How far can sheer imagery and no audio carry a game’s marketing?
Aside: If audio is an integral part of your gameplay experience, like most of the horror genre, this may be a bad idea. But maybe not? #ThatsThePointOfExperimenting #WhoWillBeBraveIRL
2) “Everyone’s complaining about that, so that’s what you need to focus on.”
Survivorship bias is a hell of a thing; I’ve mentioned the airplane story before on here. I’m not saying you shouldn’t fix things people complain about, but I keep repeating this and, it feels like, people keep ignoring me.
When you look at a bunch of games that “made it”, that met their goals, made at least a reasonable profit, et cetera, there is a tendency to look at criticism and shore that up. But if the goal is to get your own game across that same finishing line, look to what they did well and capitalize on that.
They combined X and Y mechanics and got Z and it was good? Cool, you can follow suit. I feel like one of the best examples of this is game interfaces. How many games have “terrible” interfaces – but they sold amazingly well and people kept playing them anyway? The games were so good players overlooked their bad interfaces. I’m not saying to deliberately make bad interfaces. I’m just saying that it would appear that there are a lot of people who are willing to overlook terrible UI/UX/controls for a morsel of something else good.
Concrete examples include Skyrim (made better with mods like SkyUI!) and basically every (traditional) roguelike in existence. Games like Fallout 3 onwards suffer from terrible gameplay bugs, but people still love and play them anyway.
I have spent more time and effort on Steam Marines 2’s overall presentation and UI/UX, but that’s still not the primary focus of the game. I’m banking on gameplay and overall theme much more than sexy icons and meter layouts.

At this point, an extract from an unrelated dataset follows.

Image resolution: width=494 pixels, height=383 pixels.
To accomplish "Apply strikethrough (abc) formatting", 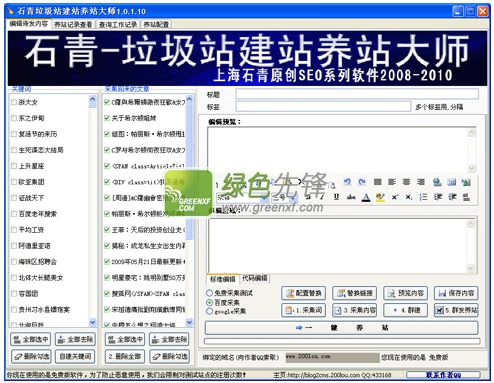I will click(351, 197).
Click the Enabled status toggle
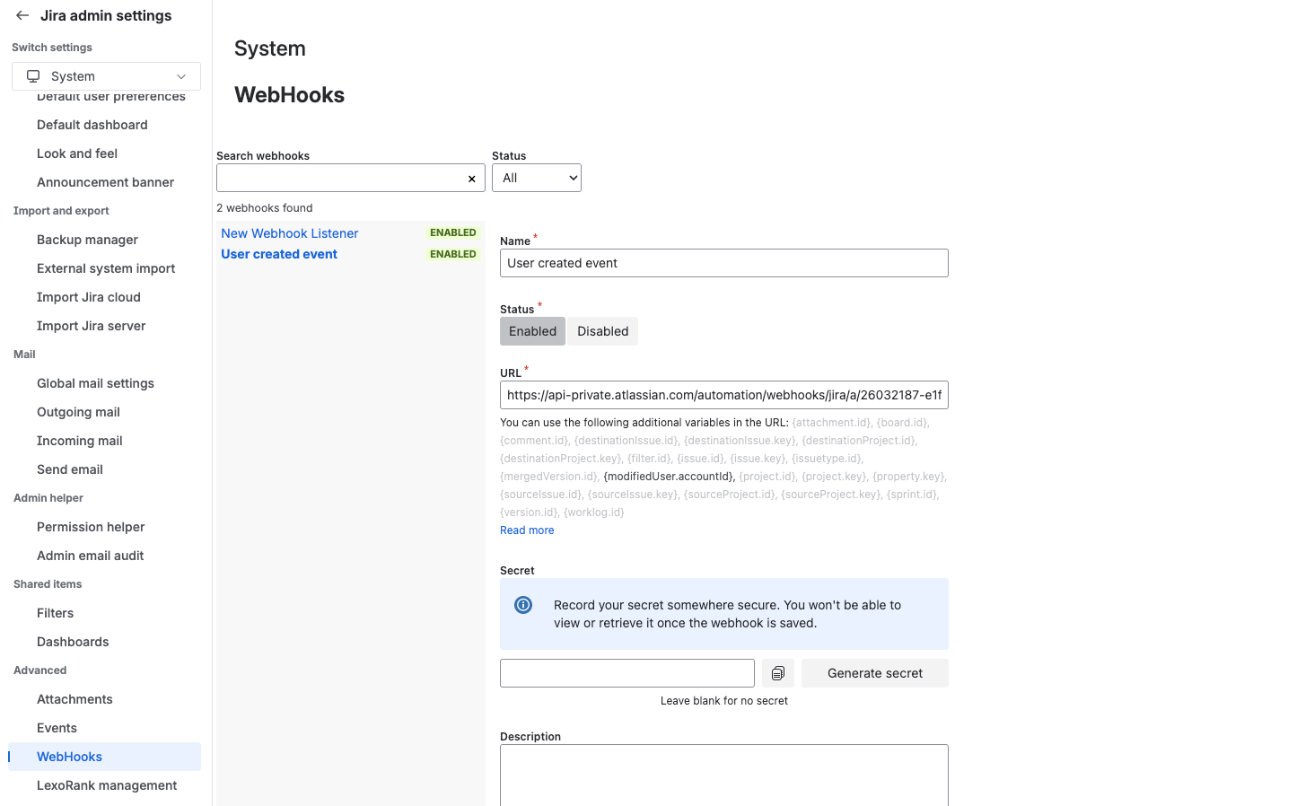 [x=532, y=330]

Aside: The “reverse” works as well. The failed games? Look at a bunch of them and see what they did well. Those things they did well? Apparently not good enough. Personally I’ve found that art style and X-likes fall prey to this a lot of the time.
3) “Show, don’t tell.”
I dislike this advice . There’s something to be said for direct and blunt communication. It seems rooted in the idea that, at least in games, players tend not to read anything. This has been my experience as well. But it’s one I’m still testing deliberately.
Most things players don’t read. Tutorial? Nope. Tool tips? Rarely. In-game lore? Whoa, wait up. That’s something a lot of players actually do read. Weird! Steam Marines 1 had a tutorial in a pre-assembled level with text popups and dialogue explaining the basic gameplay and mechanics. Most people skipped right over that shit. Steam Marines 2 is going about that a different way: no explicitly tutorial, but more marine banter that players might read and inadvertently learn about gameplay.
Ultimately I don’t expect “show, don’t tell” to be very wrong, but again testing is the point of this.
Aside: I expect this to live or die a lot based on the game genre in question. Probably more true in a RPS, less true in a full blown RPG.
4) “Indie games can’t charge more than X dollars.”
X varies, and largely seems to be reflective of the graphical fidelity involved. Well balls to that. Steam Marines 2 will be launching at an alpha price of $25 USD. It will be an actual alpha – playable, but rough around the edges, with content missing. It will not be unique in this set of qualities, but it will be one of the few.
Getting ~20,000 unit sales (depending on distributor percentages) at that price point will cover the entire projected cost of the game’s development.
I have some mobile game side projects as well, and I’ll be experimenting with payment models/pricing in that arena as well in the same general vein.